En mai 2015, le changement de nom de l’UMP, rebaptisé « Les Républicains », suscita la protestation de plusieurs intellectuels. L’historien Jean-Noël Jeanneney reprocha à Nicolas Sarkozy cette « indigne captation d’héritage » tandis que le philosophe Marcel Gauchet pria l’ancien président « d’ajouter un adjectif » au nom de son nouveau parti [1]. Objet de luttes politiques, la République constitue également un terrain d’investigation central et régulièrement réinvesti dans le champ intellectuel [2]. Néanmoins, les travaux proprement historiques se font rares. À cet égard, l’ouvrage du politiste Samuel Hayat vient combler un manque.
En revenant aux fondements historiques de la tradition républicaine, l’auteur opère une relecture originale des controverses politiques et intellectuelles soulevées lors de l’insurrection de 1848. Cette « révolution oubliée » [3], coincée entre celles de 1789 et 1870, est pourtant riche d’enjeux. Que recouvrent les idées de peuple, de gouvernement, de liberté, de représentation et de citoyenneté ? Comment différents acteurs s’affrontent-ils pour tenter d’imposer leur propre conception de chacun de ces termes ? D’où proviennent ces affrontements et quelle trace ont-ils laissée ?
Telles sont les questions qui guident la réflexion de Samuel Hayat. Plus qu’un récit factuel des évènements, l’auteur met en œuvre une histoire conceptuelle et sociale de l’idée républicaine. L’ouvrage, qui se focalise sur les débats publics ayant eu lieu à Paris entre février et juin 1848, n’apporte pas de sources inédites. Mais il donne aux connaissances déjà établies une véritable profondeur philosophique en montrant comment la révolution de 1848 opère une rupture fondamentale dans l’histoire de l’idée républicaine.

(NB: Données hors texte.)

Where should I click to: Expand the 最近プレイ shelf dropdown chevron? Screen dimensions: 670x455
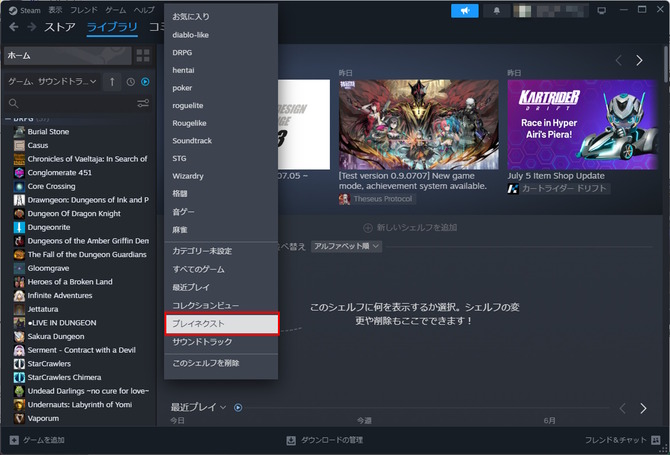(x=225, y=407)
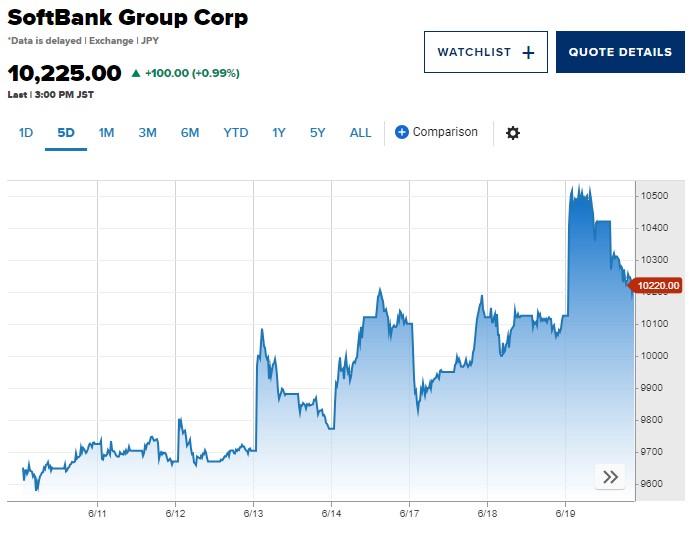Show year-to-date YTD range
The image size is (692, 533).
tap(236, 133)
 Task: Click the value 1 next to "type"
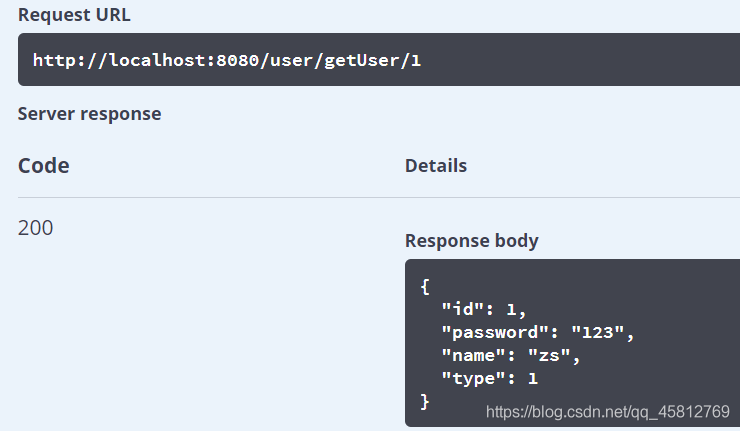point(533,378)
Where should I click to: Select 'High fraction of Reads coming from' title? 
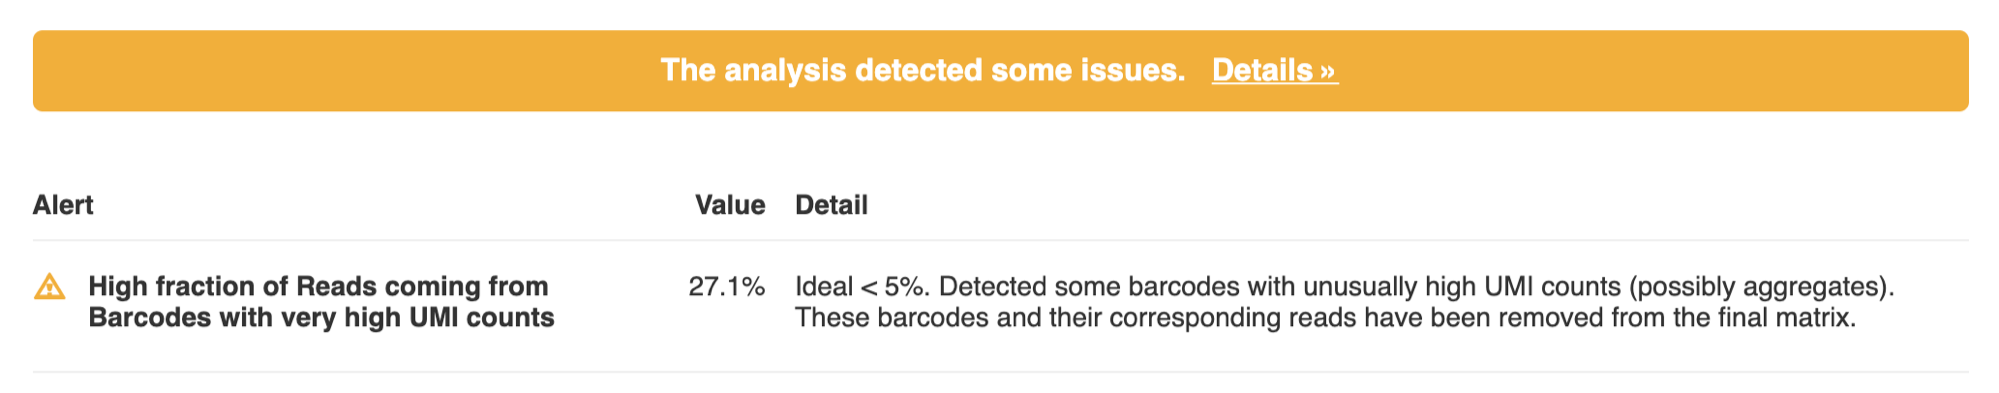coord(318,286)
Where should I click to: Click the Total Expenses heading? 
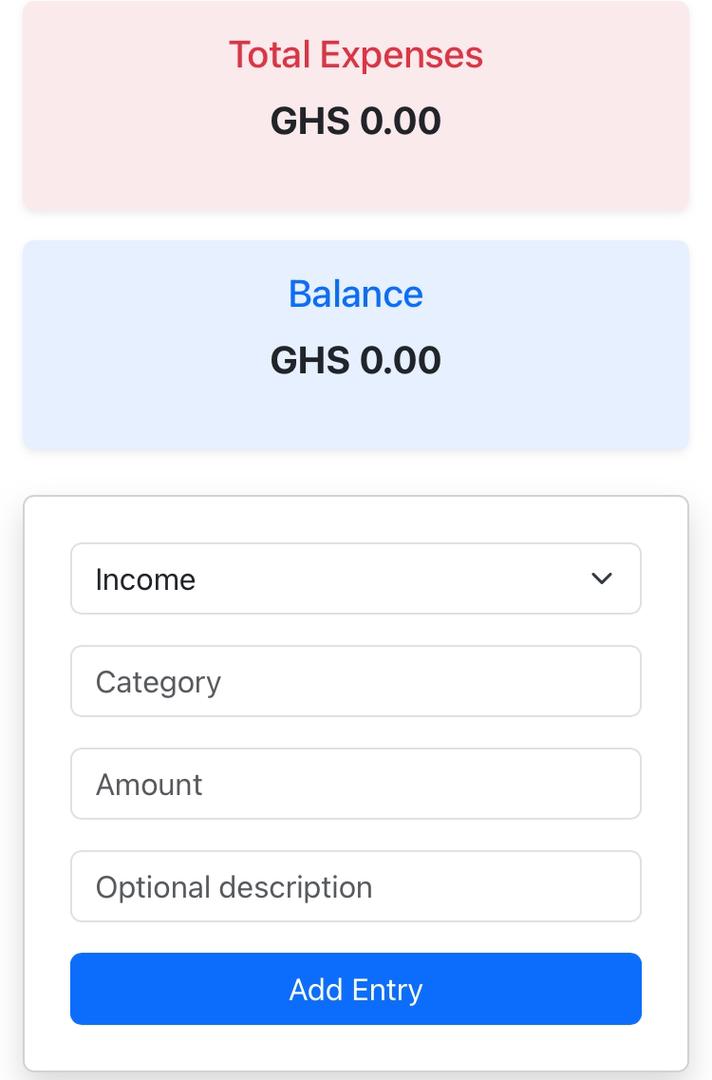[355, 55]
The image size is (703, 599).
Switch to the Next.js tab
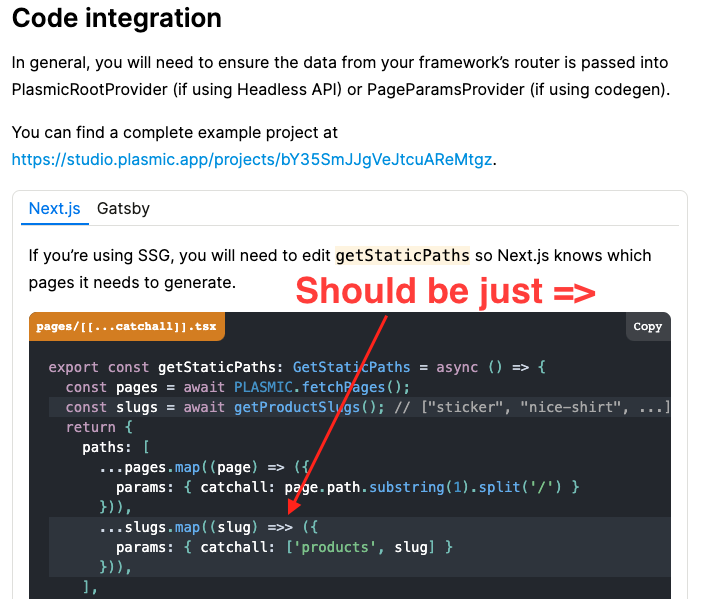tap(54, 209)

Comment caractériser la période qui s’étend de l’abdication du roi Louis-Philippe le 24 février 1848 à l’installation de la nouvelle Assemblée nationale le 4 mai suivant ? Le récit dominant assimile cette séquence à une « transition » entre deux régimes, la monarchie de Juillet et la Seconde République. Or, explique Samuel Hayat, assimiler la République à un simple changement du personnel étatique et de ses procédures de sélection revient à occulter un fait fondamental : la période en question ne contient pas une mais plusieurs conceptions de la République. Au delà de l’affrontement entre partisans du roi et promoteurs du suffrage universel, la césure fondamentale de 1848 sépare, à l’intérieur même du camp républicain, ceux qui défendent un gouvernement représentatif adossé à un libéralisme économique et ceux qui luttent pour le règne du peuple et le socialisme. Tandis que la majorité du Gouvernement provisoire valorise la séparation entre la société et l’État – seulement reliés par des mécanismes de représentation –, les ouvriers organisés imbriquent le social dans le politique car ils y voient deux dimensions indissociables d’un même projet révolutionnaire.
L’ouvrage reconstitue pas à pas le déroulement des évènements. À chaque étape intervient une multiplicité d’acteurs aux identités mouvantes et poreuses. Les démarcations idéologiques et les alliances stratégiques ne cessent d’évoluer. Les idées sont prises dans le jeu des rapports de force, et réciproquement. Le récit chronologique qui se déploie en sept chapitres entend démontrer l’hypothèse suivante : au cours de la révolution de 1848 se cristallisent progressivement deux conceptions antagoniques de la République.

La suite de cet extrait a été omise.